La cadette haussa vaguement les épaules et reprit son ouvrage. La peau des bœufs était rugueuse et malodorante ; ses mains commençaient à rougir sous la chaleur. Elle s’assit un instant, reprenant ses esprits, sans lâcher la peau sombre et ruisselante.

-Si tu abîmes la peau du tarû… commença sa mère, les mains sur les hanches.

-Je la paye, je sais.

Elle releva la tête un instant, mais rien n’avait changé : sa mère semblait toujours aussi décidée. Continuant machinalement sa tâche, elle chercha ses mots. Elle savait qu’elle ne pouvait pas partir maintenant. C’était l’équinoxe du printemps, sa vingt-et-unième année. Depuis quelque temps, ses parents versaient un tribut au Cercle pour chaque enfant qui ne travaillait pas. Alors dans les clans du Nord, les cadettes quittaient le foyer pour rejoindre les terres avoisinantes. Elles se trouvaient des maris, des terres à cultiver ou des bêtes à élever ; partant sans rien et ne revenant jamais.

-Je partirai après l’hav, quand le Chef l’aura décidé. La glèbe me demande encore des semaines de travail.

Elle souleva le cuir au-dessus des cordes pour le faire sécher. Vidant l’eau des bassines, elle en profita pour frotter le sang qui s’était incrusté autour de ses poignets. Sa mère sembla vaciller un instant. Serrant les dents, elle lui attrapa le coude et répliqua sèchement :

-Si le Clan te voyait, tu lui ferais honte, Gwydh.

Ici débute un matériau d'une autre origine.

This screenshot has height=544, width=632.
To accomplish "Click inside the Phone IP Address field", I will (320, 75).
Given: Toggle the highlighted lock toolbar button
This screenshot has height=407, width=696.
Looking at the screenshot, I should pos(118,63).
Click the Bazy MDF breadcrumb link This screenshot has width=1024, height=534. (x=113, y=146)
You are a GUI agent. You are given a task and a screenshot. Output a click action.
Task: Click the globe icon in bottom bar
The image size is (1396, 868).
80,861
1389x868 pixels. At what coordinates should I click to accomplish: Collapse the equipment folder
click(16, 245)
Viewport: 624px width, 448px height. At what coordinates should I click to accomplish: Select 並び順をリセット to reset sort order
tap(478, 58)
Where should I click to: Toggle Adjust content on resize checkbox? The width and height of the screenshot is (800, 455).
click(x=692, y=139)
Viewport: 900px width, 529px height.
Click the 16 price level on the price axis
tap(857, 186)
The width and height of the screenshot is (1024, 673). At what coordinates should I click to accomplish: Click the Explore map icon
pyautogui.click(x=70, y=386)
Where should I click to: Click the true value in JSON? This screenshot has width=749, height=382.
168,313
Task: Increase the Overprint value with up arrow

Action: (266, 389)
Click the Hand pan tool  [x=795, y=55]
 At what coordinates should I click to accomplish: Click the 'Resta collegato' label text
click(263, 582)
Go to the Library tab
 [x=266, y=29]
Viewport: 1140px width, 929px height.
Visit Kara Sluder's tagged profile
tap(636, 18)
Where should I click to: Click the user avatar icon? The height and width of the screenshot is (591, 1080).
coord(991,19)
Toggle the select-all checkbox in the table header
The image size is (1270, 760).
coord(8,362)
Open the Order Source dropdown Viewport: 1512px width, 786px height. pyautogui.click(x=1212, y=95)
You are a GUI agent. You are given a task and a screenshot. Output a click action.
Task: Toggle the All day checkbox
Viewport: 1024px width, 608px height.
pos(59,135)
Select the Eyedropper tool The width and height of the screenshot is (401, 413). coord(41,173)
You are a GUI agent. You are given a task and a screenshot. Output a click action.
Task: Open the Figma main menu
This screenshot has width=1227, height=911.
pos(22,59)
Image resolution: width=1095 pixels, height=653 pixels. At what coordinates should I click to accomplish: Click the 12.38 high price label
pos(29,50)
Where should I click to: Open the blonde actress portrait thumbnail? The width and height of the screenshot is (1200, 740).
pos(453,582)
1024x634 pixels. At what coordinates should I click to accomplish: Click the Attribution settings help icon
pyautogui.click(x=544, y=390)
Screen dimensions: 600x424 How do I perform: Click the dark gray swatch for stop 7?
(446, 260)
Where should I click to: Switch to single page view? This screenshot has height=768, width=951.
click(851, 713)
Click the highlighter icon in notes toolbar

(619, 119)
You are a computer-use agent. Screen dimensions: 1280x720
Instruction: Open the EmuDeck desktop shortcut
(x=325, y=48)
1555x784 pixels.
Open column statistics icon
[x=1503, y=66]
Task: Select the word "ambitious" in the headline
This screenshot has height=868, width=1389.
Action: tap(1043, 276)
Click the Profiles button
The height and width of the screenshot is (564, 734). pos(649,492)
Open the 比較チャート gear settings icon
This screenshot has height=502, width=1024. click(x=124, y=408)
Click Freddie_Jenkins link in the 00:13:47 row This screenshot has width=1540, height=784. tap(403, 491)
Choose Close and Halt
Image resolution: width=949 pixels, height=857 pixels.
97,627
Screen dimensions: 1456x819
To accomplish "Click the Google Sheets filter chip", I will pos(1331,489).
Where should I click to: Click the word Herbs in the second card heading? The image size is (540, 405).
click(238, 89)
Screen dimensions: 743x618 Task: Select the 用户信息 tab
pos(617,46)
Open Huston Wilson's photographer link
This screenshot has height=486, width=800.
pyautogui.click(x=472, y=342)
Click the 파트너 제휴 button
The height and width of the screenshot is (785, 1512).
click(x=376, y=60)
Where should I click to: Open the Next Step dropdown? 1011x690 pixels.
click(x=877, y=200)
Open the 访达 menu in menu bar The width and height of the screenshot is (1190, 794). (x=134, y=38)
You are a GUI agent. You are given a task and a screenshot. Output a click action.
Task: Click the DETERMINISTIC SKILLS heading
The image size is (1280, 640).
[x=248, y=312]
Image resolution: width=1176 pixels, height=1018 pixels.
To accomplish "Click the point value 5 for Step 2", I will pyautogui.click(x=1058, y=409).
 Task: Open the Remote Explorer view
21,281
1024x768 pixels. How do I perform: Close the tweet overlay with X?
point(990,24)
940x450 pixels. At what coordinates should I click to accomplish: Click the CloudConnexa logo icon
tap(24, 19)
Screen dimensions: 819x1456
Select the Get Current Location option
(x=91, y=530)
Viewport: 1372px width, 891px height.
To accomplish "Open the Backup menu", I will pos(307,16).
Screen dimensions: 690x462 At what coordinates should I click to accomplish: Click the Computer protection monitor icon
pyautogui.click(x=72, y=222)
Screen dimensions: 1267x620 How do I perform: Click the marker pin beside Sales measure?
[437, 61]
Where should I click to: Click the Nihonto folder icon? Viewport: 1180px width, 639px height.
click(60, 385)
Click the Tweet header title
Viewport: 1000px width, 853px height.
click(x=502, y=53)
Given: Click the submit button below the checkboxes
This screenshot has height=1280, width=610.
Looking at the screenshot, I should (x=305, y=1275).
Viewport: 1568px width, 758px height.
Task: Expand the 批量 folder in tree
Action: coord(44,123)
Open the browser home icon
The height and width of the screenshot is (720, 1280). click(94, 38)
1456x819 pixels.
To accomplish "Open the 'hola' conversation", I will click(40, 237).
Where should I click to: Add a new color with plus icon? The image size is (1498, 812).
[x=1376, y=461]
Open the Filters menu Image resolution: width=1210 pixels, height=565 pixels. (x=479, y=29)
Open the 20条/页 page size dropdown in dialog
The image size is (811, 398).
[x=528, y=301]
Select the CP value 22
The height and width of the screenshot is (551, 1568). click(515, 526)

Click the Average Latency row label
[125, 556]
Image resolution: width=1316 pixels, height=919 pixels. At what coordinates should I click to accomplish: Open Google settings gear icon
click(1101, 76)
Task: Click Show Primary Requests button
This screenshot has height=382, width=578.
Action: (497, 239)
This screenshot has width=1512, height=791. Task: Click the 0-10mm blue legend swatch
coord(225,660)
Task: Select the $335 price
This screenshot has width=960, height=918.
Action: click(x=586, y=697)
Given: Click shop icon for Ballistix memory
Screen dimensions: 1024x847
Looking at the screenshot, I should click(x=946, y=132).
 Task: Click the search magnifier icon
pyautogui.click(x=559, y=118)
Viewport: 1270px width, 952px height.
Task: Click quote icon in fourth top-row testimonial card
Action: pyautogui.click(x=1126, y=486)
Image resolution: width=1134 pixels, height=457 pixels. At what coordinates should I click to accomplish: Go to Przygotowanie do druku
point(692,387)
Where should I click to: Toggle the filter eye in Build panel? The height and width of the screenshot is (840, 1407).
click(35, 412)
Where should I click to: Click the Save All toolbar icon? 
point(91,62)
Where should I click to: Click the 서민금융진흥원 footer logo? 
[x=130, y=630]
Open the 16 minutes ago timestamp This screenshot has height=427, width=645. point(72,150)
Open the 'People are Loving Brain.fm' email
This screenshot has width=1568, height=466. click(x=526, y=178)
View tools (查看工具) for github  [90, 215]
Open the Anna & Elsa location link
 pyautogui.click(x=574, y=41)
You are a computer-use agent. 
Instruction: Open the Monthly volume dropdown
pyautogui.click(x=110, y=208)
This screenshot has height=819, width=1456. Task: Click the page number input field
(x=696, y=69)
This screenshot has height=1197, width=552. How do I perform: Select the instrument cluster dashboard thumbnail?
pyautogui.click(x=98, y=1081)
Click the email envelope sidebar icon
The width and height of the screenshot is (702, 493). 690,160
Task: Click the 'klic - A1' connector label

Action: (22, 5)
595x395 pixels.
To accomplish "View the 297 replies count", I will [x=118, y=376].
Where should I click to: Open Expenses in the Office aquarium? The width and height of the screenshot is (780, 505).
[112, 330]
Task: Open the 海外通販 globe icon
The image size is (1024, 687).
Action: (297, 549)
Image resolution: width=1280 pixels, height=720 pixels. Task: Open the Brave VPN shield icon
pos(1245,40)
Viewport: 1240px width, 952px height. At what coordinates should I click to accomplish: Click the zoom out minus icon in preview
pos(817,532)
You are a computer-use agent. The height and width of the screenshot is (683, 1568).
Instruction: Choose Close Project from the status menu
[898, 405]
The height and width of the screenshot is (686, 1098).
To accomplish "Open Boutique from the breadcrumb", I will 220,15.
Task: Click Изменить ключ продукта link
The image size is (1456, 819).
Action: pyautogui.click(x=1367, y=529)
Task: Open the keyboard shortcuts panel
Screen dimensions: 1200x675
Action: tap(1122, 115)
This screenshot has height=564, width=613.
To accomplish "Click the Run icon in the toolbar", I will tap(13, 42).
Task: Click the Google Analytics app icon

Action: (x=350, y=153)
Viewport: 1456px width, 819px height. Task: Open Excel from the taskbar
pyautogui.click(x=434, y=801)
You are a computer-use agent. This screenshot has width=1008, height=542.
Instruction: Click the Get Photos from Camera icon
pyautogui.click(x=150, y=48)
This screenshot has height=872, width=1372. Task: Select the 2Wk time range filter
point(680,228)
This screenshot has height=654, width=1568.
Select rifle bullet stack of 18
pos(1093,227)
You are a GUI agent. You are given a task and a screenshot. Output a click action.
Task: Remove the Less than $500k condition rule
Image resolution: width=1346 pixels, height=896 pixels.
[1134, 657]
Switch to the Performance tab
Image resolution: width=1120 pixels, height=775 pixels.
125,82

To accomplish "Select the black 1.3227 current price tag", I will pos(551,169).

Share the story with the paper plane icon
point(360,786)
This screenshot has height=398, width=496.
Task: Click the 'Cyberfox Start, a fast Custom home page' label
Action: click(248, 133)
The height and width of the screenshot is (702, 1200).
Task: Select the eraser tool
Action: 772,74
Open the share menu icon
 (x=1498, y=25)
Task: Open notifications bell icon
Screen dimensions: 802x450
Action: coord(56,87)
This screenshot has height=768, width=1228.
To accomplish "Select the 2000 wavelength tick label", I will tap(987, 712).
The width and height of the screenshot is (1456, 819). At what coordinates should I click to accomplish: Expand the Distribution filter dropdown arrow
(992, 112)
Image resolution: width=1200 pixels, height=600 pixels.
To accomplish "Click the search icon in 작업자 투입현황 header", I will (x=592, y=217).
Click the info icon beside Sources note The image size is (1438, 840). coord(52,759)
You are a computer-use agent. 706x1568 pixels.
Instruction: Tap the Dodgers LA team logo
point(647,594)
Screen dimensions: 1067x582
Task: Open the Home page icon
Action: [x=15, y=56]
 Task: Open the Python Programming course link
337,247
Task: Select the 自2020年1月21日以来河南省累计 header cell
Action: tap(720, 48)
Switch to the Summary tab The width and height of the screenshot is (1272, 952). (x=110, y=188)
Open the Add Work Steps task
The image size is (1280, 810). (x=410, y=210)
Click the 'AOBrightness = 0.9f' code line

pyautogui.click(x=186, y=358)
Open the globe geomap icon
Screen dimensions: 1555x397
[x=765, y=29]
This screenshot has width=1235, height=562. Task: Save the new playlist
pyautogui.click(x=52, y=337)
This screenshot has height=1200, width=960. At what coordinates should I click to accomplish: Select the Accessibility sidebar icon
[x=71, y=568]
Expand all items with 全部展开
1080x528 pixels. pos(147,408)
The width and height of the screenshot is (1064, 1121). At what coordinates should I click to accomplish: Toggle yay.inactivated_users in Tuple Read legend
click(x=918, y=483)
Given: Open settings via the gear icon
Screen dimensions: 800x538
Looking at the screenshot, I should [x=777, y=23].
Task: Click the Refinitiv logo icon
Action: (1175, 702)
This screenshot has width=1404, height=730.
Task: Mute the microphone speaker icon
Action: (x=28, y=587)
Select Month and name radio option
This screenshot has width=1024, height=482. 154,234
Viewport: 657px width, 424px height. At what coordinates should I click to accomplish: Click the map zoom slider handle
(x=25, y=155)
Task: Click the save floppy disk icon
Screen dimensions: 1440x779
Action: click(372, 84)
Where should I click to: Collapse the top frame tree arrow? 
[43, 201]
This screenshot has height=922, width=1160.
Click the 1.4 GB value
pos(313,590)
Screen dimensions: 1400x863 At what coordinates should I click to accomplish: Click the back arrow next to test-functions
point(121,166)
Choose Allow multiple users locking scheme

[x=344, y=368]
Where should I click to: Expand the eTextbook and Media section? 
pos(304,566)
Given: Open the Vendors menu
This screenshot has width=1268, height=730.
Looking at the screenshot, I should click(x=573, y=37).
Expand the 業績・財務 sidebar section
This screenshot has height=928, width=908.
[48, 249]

Garde pour toi ces excuses de rhudh et pars avec les chasseurs dès l’aube. Ils te garderont une part de viande, et tu rejoindras la route rapidement. Si tu attends encore, les hommes du Sud te trouveront et…

-Mam… l’interrompit-elle, il n’y a aucun Forgoil ici. Tu ne fais que te cacher. Le Cercle veille sur nous, nous sommes en sécurité ici.

Avec un sursaut d’arrogance et un soupir qui en disant long, elle ajouta :

-La dernière fois ne t’a pas suffit, Mam ?

A peine Gwydh eut elle le temps de finir sa phrase qu’elle reçut une violente gifle sur la joue. Retenant une exclamation, elle agrippa la main de sa mère, les yeux noirs de colère.

-Tu peux toujours te peindre le visage, lui murmura-t-elle avec aigreur. Tu peux cacher tes cheveux éclaircis par le temps. Mais moi je sais… Je te fais peur. Tu veux que je parte.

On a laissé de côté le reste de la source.